___ DATA TO USE

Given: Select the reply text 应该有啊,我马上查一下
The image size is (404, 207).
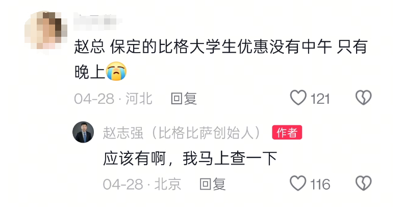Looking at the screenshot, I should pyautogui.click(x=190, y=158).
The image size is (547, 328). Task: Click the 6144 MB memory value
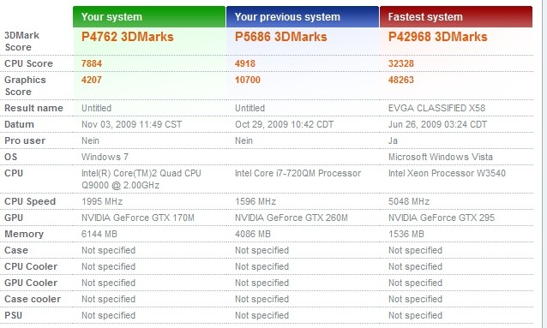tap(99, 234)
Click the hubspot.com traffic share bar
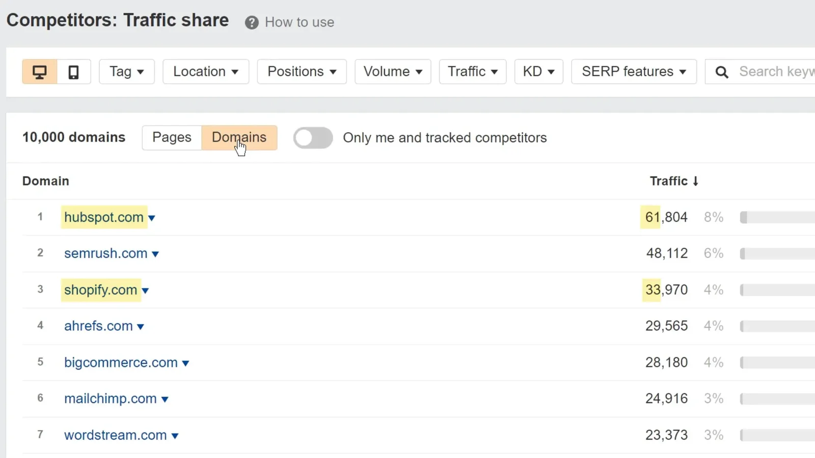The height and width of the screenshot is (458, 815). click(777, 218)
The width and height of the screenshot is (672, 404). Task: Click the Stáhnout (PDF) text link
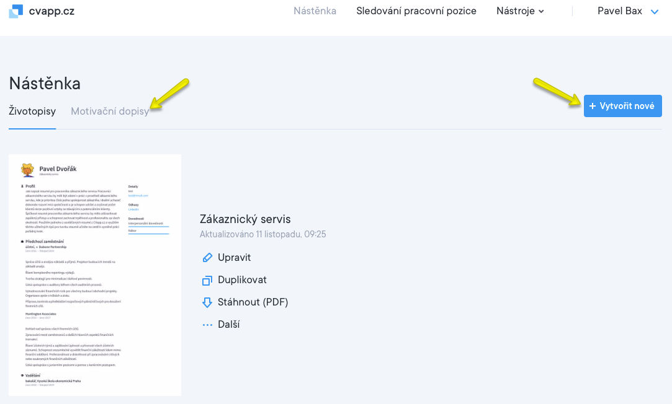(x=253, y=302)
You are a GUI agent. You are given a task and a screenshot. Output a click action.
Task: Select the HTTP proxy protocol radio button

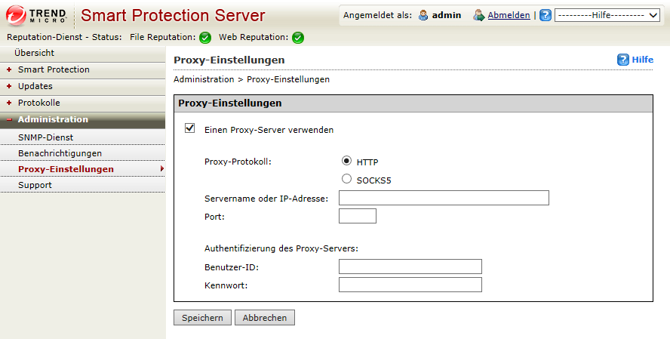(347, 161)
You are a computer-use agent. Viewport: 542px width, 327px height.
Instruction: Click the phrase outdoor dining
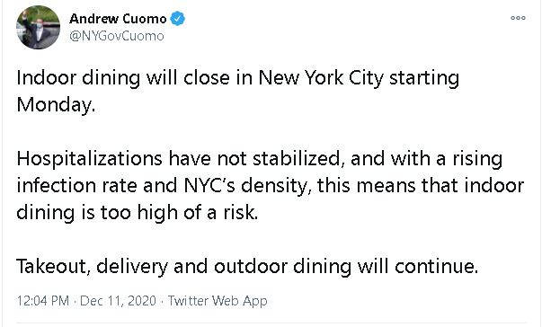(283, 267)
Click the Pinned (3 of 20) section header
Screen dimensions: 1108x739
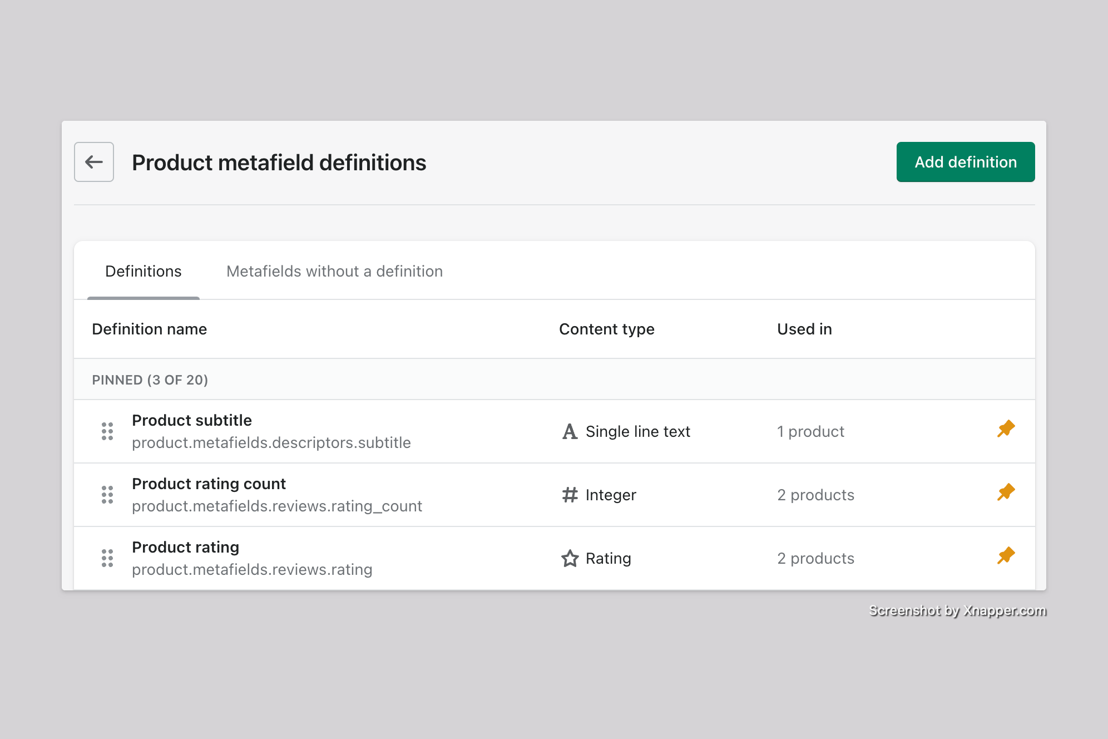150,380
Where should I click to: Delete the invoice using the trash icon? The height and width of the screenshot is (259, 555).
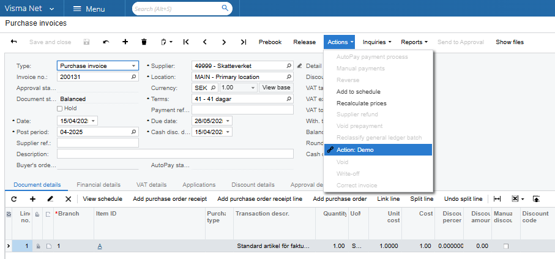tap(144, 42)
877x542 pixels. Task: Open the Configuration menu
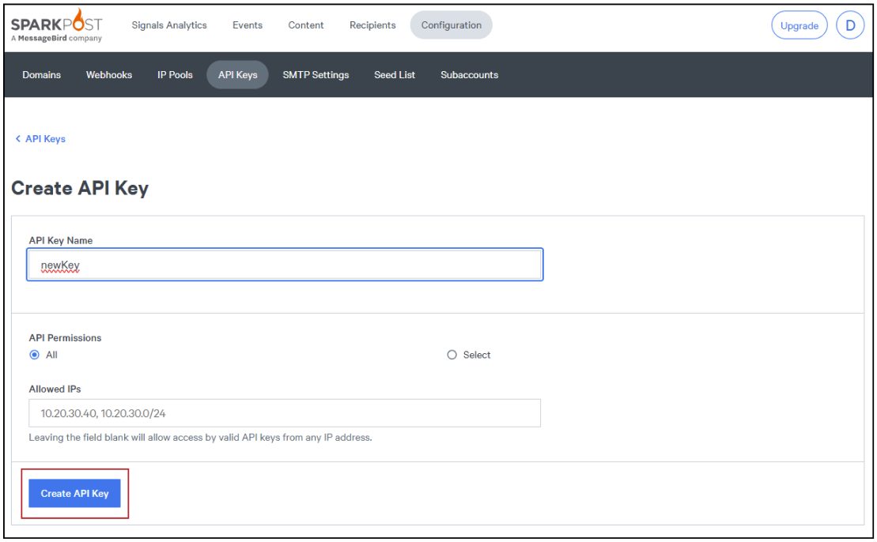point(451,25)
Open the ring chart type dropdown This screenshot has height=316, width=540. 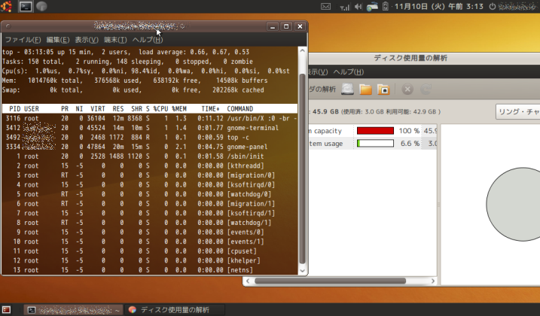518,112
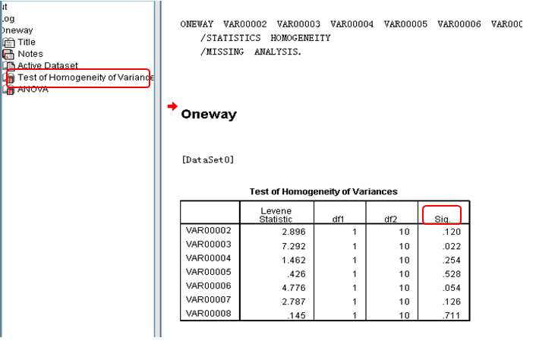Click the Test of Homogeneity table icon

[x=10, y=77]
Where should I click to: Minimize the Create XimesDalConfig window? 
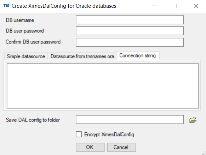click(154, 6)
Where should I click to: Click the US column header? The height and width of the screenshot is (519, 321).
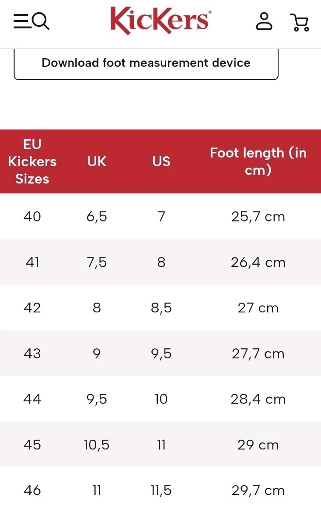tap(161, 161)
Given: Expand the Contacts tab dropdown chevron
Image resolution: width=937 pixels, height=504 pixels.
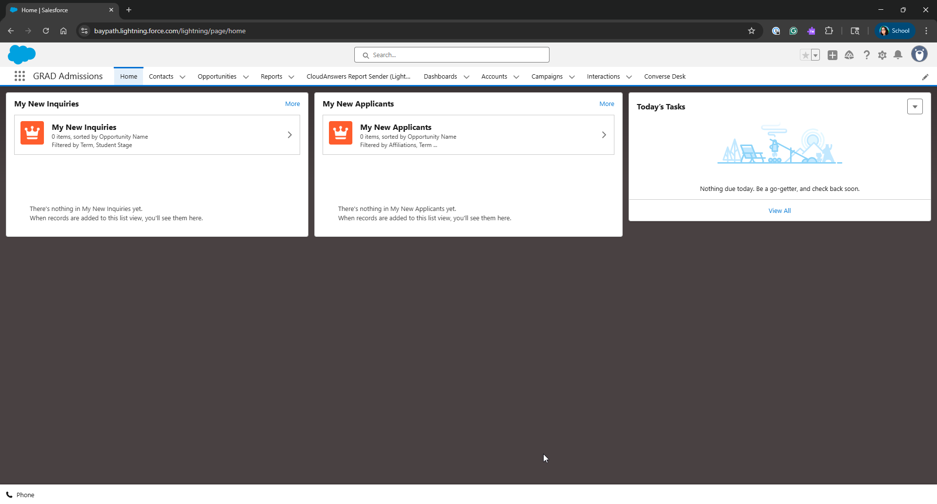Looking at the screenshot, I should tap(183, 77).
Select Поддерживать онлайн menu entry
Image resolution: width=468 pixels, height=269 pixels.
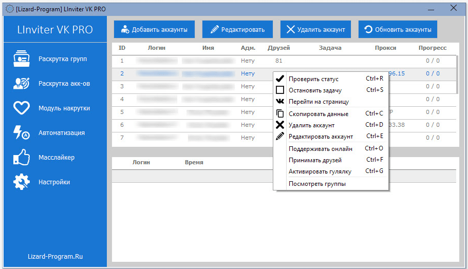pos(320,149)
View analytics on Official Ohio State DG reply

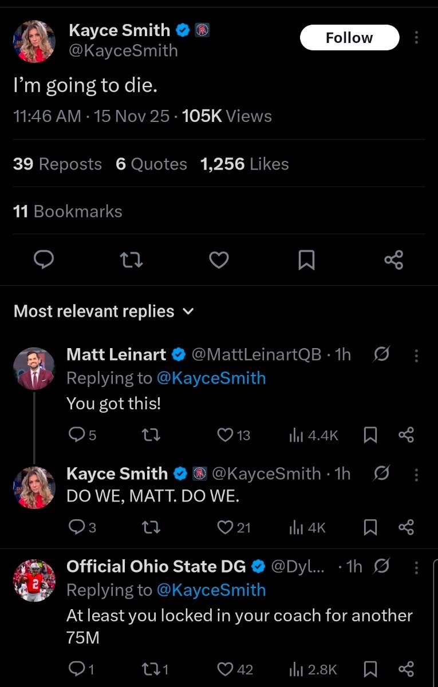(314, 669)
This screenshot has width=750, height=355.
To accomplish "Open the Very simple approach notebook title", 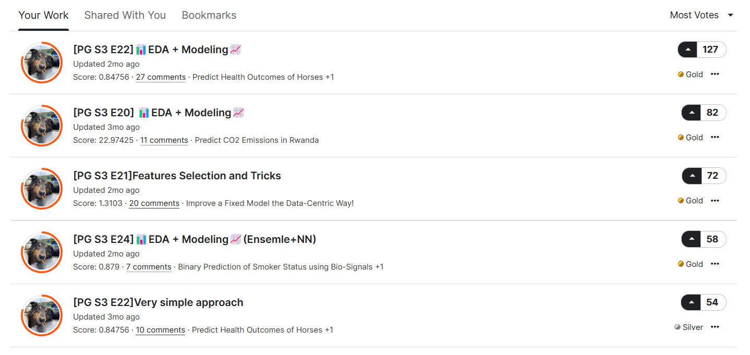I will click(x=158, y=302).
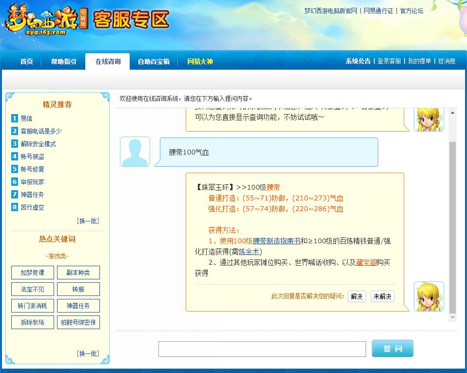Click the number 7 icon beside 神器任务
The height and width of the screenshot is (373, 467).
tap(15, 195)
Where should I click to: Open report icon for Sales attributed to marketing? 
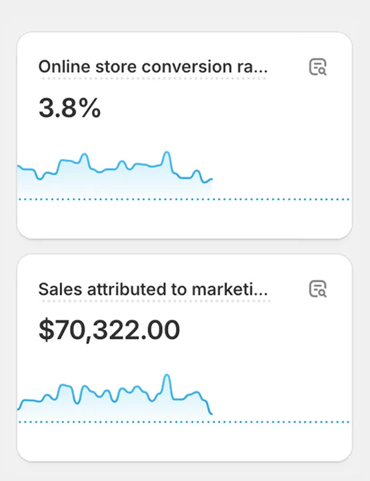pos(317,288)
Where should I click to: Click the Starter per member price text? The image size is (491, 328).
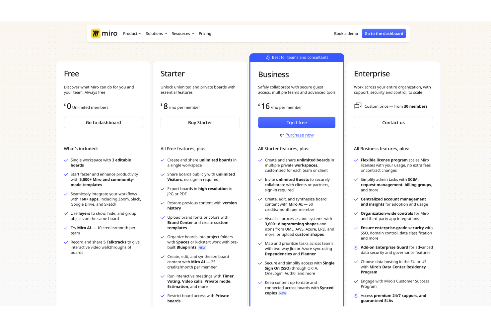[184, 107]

______

Change "invoice" to "receipt" in the stretch of material from the line containing "Where should I click to: Delete" through the line containing "point(451,25)", leaving everything else unchanged. Omit the pictures from your answer.

Where should I click to: Delete the receipt using the trash icon? The height and width of the screenshot is (259, 555).
tap(144, 42)
877x542 pixels. Task: Open the Configuration menu
point(451,25)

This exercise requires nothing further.